Die Experten streiten sich darüber, woran die Kultur der Maya zugrunde ging. Was bleibt, ist ihre unverkennbare Bildsprache. Zu sehen sind einige der schönsten Objekte nun in Berlin.

          Hochkulturen blühen nicht, wie Spengler meinte, nach Art der Lilien auf dem Felde, aber sie haben, wenn man näher hinschaut, ihre unvermeidlichen Zyklen von Wachstum und Niedergang – am deutlichsten gerade jene, die sich für unsterblich hielten wie die alten Ägypter, deren Ewigkeitsprunk heute die schärfste Droge des Kulturtourismus ist.

          Andreas  Kilb

          Feuilletonkorrespondent in Berlin.

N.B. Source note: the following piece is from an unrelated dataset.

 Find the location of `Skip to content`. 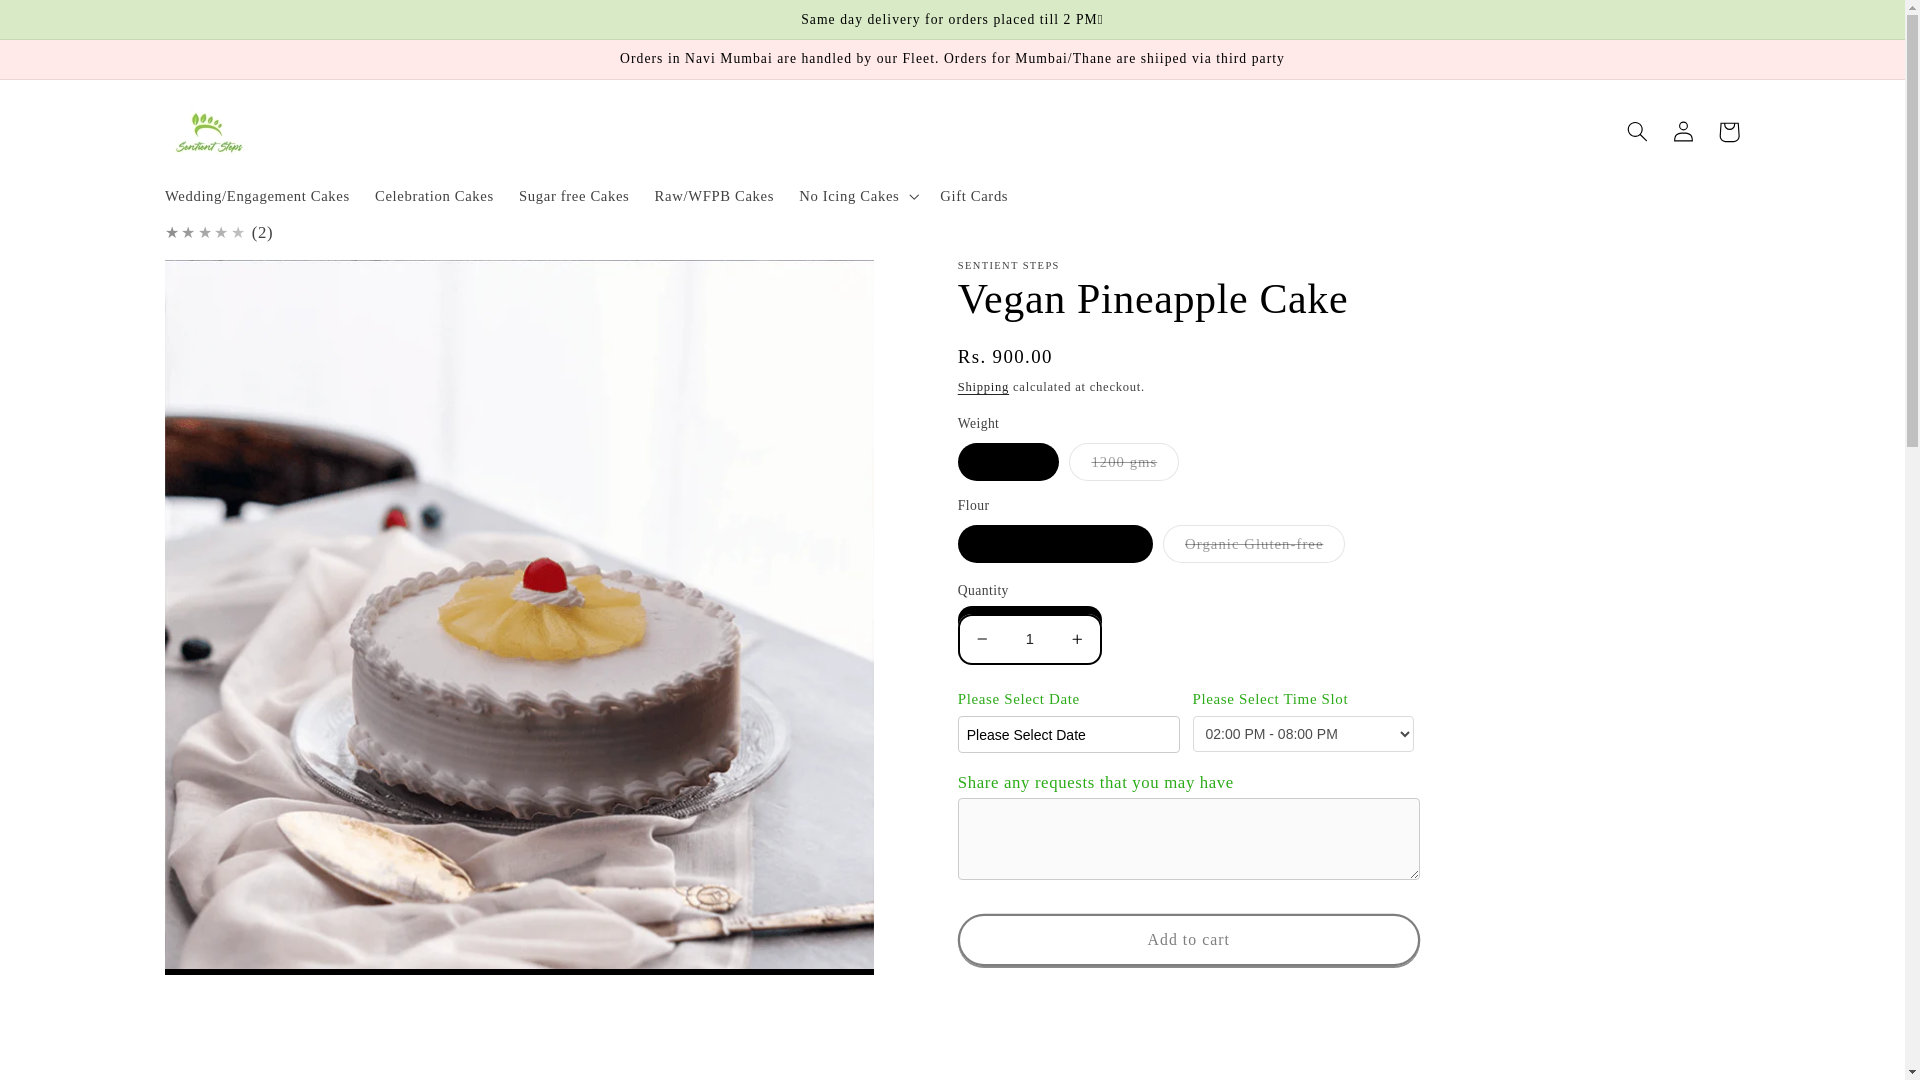

Skip to content is located at coordinates (64, 24). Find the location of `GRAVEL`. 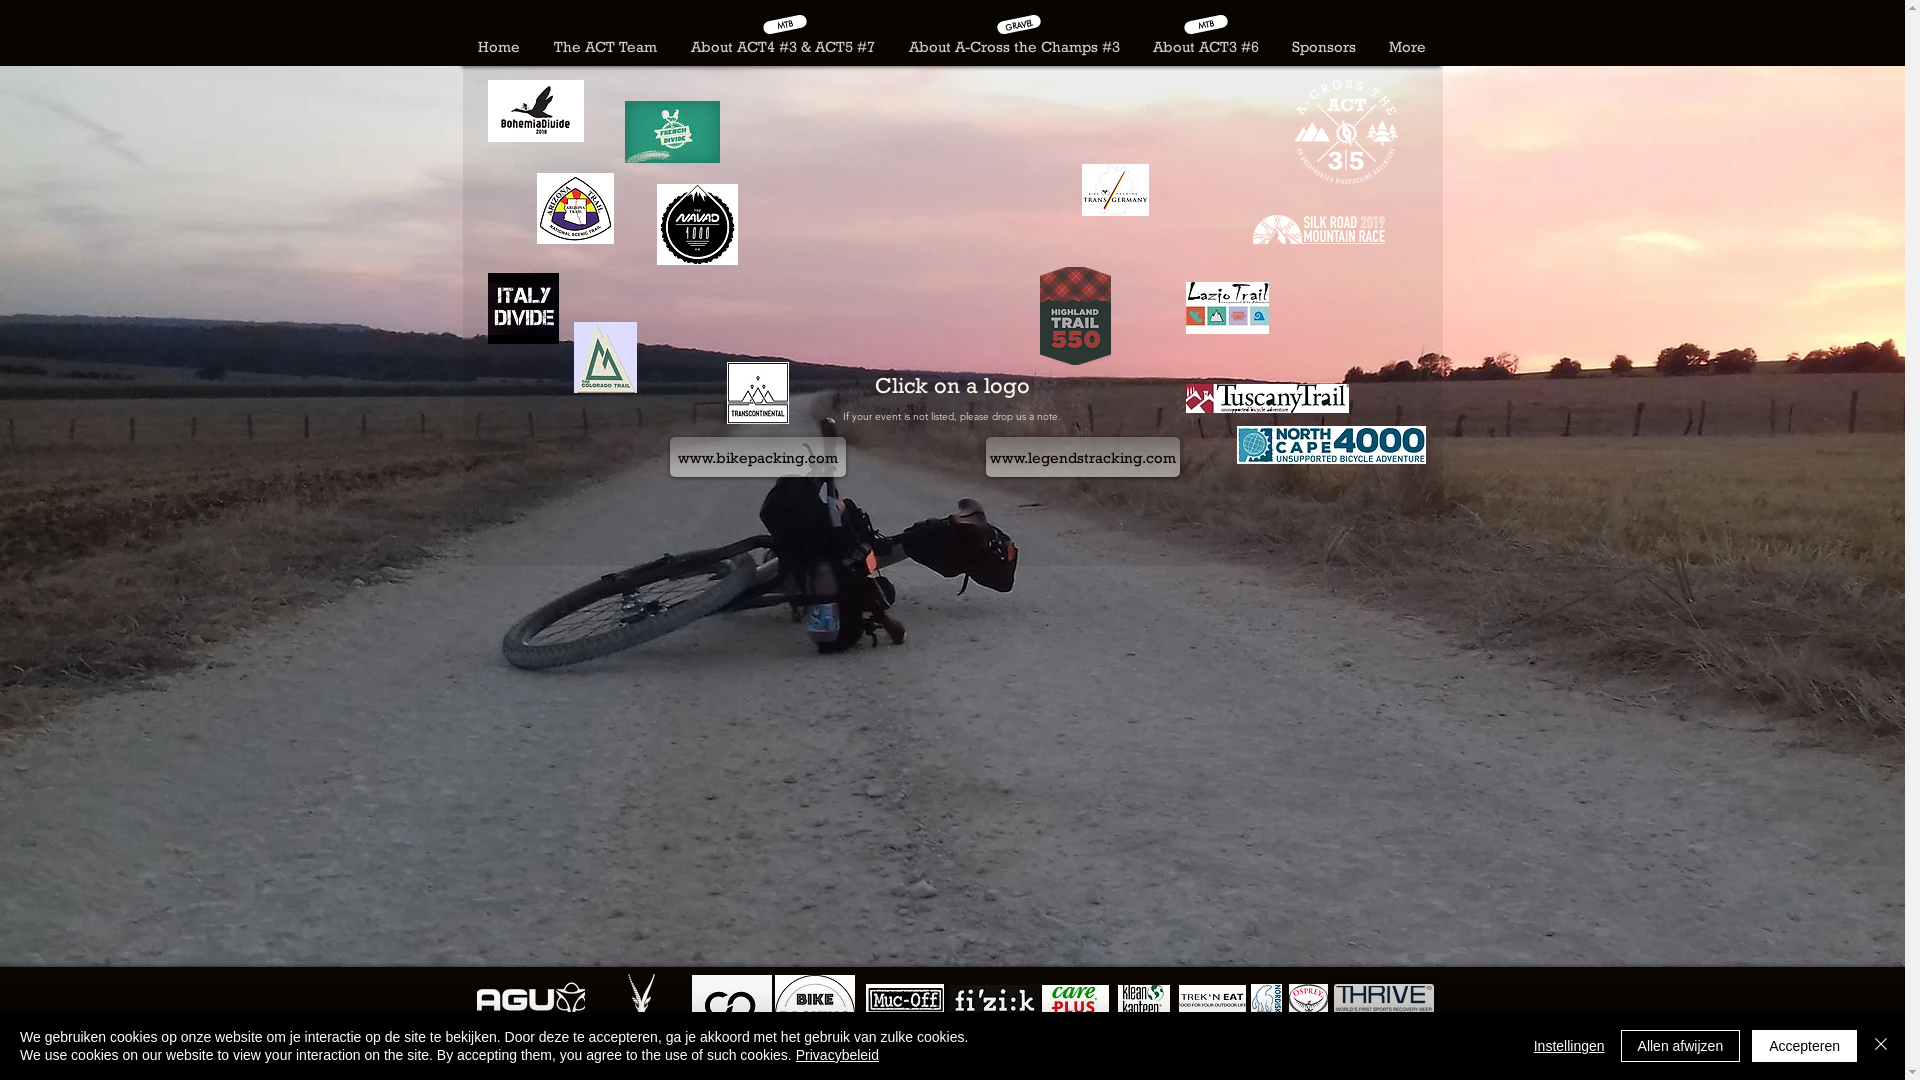

GRAVEL is located at coordinates (1018, 20).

          Auch die Maya hatten eine Hochkultur aus Städten und Kleinstaaten, deren Kalender bis in die fernste Zukunft reichte und zurück an den Ursprung der Welt, und auch sie mussten den Preis der Zeitlichkeit zahlen: Noch vor der Ankunft der Spanier war die Mehrzahl ihrer Metropolen verlassen, die Bevölkerung auf einen Bruchteil früherer Tage geschrumpft. Die Wissenschaftler, die den Aufstieg und Fall der Maya-Kultur mit akademischen Begriffen wie „Präklassik“ und „Postklassik“ beschreiben, streiten sich noch immer darüber, ob der Knick in der Kurve eher durch Umwelt- oder politische Faktoren ausgelöst wurde, durch Kriege oder Hungersnöte; vermutlich waren es beide. Viele Rätsel aber bleiben, denn die Quellen der ansonsten reichen Maya-Überlieferung fließen in der Spätzeit spärlich. Die Steine schweigen. Die Schrift verstummt.

          Ein Importgott aus dem Norden

          Um so erstaunlicher wirkt es, dass die innere Entwicklung des Maya-Imperiums in der Ausstellung „Die Maya – Sprache der Schönheit“, die zum Auftakt eines deutsch-mexikanischen „dualen Jahres“ im Berliner Gropiusbau eröffnet wurde, so gut wie keine Rolle spielt. Die Ausstellung, die in vier Sektionen – vom „Körper als Leinwand“ bis zum „Körper der Götter“ – gegliedert ist, zeigt eine reiche Auswahl der Schätze, welche die Archäologen aus dem Boden der Halbinsel Yucatán und der angrenzenden Provinzen Mexikos geborgen oder in den Urwaldruinen gefunden haben, aber sie tut dabei so, als sei dies alles nicht etwa irgendwann an ganz bestimmten Orten und unter bestimmten politischen und ökonomischen Bedingungen entstanden, sondern Ausfluss der einen und immergleichen Maya-Welt: ihrer Sitten, ihrer Ästhetik, ihres Sozialgefüges und ihrer Religion.

          Dabei muss man nur ein paar der Objekttexte lesen, um zu erfahren, dass etwa der gefiederte Schlangengott Quetzalcoatl, dem die Azteken ihre grausigen Opfer brachten, bei den Maya, die ihm den Namen Kukulcán gaben, erst in der Niedergangszeit heimisch wurde, als Import aus dem Norden. Selbst der Götterhimmel, das Allerewigste, war also nicht unwandelbar, und eine Ahnung solcher Wandlungsprozesse sollte eine kulturhistorische Ausstellung schon vermitteln.

          Nichts davon in Berlin. Hier regieren Pracht, Fülle und Vielfalt und der ordnende Blick der Ethnologen, der die Objekte nach ihrer Funktion in Kultus und Ritus und ihrer Aussagekraft über das Alltagsleben von Maya-Frauen und -Männern sortiert. Und es ist in der Tat faszinierend zu sehen, wie in diesem von magischen Kräften durchwirkten Universum das Dingliche und das Bildliche, der Gebrauch und der Zauber miteinander verschmolzen, bis hin zu jenem „Großen Hüter des Honigs“, der mit gebieterischer Geste den Honigtopf bewacht. Nur würden wir uns heute eben auch für eine Griechen-Ausstellung bedanken, die das Erbe von Athen, Sparta, Theben, Korinth und Mykene umstandslos in denselben Mischkrug wirft. Eine Schau über die Maya darf da keine Ausnahme sein.